Thankfully, I no longer work for a company that mandates in-office work and even the telco (!) I used to work for had unlimited home office even before the pandemic, which worked beautifully and saved them lots of money.

Having an office to go to helps the more socially inclined employees, but doesn't boost productivity uniformly, especially when everyone is on calls all day anyway.

Just like home office, full in-office work needs a very special setup to be truly effective and given global hiring, may be harder to achieve that a remote culture.

> I believe, most of the companies that we hear instituting an RTO mandate have distributed teams, so that in-person interaction wouldn't manifest in these cases.

I agree that RTO makes no sense if you’re going to spend your entire day in calls. That said, I would actually go a bit further, and argue that distributed teams themselves are a bad idea for that reason.

That then becomes a hiring problem as that's limiting it to one geographic area. If it falls out of favor in 5 or 10 years, it's really hard to move the company. I've seen effective remote teams, but it requires a high degree of independence from everyone.

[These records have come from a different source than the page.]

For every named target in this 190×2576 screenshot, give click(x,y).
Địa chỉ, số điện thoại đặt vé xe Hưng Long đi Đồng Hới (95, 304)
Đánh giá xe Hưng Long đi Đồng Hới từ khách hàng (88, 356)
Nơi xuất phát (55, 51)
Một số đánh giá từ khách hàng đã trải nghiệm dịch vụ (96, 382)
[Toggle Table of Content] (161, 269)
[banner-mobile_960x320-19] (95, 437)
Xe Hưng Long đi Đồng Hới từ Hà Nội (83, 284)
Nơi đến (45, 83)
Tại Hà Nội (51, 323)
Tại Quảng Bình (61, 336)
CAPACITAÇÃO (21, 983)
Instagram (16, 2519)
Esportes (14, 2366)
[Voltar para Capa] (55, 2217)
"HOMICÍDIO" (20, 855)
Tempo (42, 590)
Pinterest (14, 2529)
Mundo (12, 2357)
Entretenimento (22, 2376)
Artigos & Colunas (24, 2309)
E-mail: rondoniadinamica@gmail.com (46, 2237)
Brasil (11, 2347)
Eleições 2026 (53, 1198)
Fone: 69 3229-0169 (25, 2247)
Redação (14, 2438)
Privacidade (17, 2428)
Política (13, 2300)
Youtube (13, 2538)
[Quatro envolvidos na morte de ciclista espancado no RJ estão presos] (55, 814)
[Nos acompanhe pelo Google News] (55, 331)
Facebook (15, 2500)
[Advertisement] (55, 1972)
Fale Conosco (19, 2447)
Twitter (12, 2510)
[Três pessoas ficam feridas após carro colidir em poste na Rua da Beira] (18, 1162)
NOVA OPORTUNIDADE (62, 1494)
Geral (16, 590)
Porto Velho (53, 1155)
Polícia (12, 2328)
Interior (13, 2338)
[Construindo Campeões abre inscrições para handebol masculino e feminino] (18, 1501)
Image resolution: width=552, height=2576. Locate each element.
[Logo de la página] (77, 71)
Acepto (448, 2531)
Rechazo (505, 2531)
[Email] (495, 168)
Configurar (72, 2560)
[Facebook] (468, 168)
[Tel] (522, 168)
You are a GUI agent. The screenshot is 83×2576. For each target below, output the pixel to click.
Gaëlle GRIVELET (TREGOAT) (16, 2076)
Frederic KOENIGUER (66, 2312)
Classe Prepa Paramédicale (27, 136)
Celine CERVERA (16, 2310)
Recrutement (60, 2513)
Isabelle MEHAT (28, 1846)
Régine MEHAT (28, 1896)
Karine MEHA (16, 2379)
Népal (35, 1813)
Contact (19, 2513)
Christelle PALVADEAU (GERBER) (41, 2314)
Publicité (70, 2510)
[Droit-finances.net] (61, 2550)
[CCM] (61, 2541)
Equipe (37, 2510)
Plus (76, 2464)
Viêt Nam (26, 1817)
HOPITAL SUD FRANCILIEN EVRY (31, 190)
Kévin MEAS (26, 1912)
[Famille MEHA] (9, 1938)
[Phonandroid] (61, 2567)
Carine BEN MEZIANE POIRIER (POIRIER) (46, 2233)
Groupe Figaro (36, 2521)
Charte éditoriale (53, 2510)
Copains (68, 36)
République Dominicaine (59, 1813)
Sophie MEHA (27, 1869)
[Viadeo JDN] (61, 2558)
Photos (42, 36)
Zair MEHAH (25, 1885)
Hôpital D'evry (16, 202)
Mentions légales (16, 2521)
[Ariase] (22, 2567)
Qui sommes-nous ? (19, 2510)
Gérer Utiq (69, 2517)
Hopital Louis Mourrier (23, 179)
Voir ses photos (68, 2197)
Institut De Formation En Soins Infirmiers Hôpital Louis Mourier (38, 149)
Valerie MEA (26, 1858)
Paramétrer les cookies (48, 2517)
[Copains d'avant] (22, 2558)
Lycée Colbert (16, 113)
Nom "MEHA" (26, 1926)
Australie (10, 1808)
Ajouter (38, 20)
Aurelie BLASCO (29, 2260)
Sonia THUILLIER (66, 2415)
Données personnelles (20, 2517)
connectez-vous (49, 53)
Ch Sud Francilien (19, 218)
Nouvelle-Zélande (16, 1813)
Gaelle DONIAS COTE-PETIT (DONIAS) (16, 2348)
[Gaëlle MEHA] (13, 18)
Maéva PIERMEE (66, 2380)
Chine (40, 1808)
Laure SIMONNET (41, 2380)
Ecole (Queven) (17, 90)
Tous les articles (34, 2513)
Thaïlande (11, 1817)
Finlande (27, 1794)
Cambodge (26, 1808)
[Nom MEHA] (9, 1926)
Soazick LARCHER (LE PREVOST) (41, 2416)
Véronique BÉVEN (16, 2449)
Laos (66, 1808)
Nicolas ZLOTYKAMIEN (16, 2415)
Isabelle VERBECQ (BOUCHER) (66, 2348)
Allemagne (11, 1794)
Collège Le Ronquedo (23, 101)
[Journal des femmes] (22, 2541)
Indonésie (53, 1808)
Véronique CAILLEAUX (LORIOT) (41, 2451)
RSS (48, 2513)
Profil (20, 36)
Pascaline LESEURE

Typically, it's also much harder for people early in their careers.
The pandemic helped me understand the cost of infectious disease and made me realize that I could work effectively remotely and that the cost of in-person on my health wasn't worth it.

I used to live right next to the office, but I wouldn't go today even if I still lived that close. Also, living in a more rural environment is pretty great.

Couldn't agree with you more, and honestly I think you're softballing it here:

> I think it’s pretty lazy to crank out a vibes based article describing specific grievances and generalizing to an entire population.

In that the article doesn't even describe _specific_ grievances, really; we get three quotes in this order:

- A Paul Graham tweet where he says "multiple founders" have changed their minds; the _personal_ opinion he expresses is that "he doubts things will go all the way back to the way they were before Covid, but it looks like they will go most of the way back." Nothing specific mentioned about why the founders changed their minds.

- A truly stripped-of-context quote from Keith Rabois that gets closest to saying something specific i.e. 'that younger workers “learn by osmosis,” which requires in-person interaction' (false as presented, and if this is a genuine reflection of his opinion then he doesn't actually understand training) and 'supervisors discover hidden talent by watching [younger employees]' (true enough, but presented as a problem with remote work when it's actually not)

- Absolute banger from Sam Altman: “I think definitely one of the tech industry’s worst mistakes in a long time was that everybody could go full remote forever, and startups didn’t need to be together in person and, you know, there was going to be no loss of creativity ... I would say that the experiment on that is over.” - the implied grievance here is that "remote work makes startups less creative" which is, to its' credit, an actual position for which one can make a coherent argument. He may even have gone to the trouble of doing this at some point, for all I know. The rest is pure sophistry, though - "one of the tech industry's worst mistakes ... was that everybody could go full remote forever" is just not an accurate reflection of what actually happened, and if he's exaggerating for effect, then I'd be interested to know what effect he was going for; he's also really softballing the reason why remote work happened in the first place: it wasn't an "experiment," it was a forced response to a world crisis with existential implications!

There's significant overgeneralizing happening here too, as you suggested; at best, you can say that these guys are referring to what's true of _startups specifically_, where they're at least domain experts, but even if their arguments ARE true of startups (and I am deeply skeptical that this is the case) you can't assume that they'll be true of OTHER organizational types.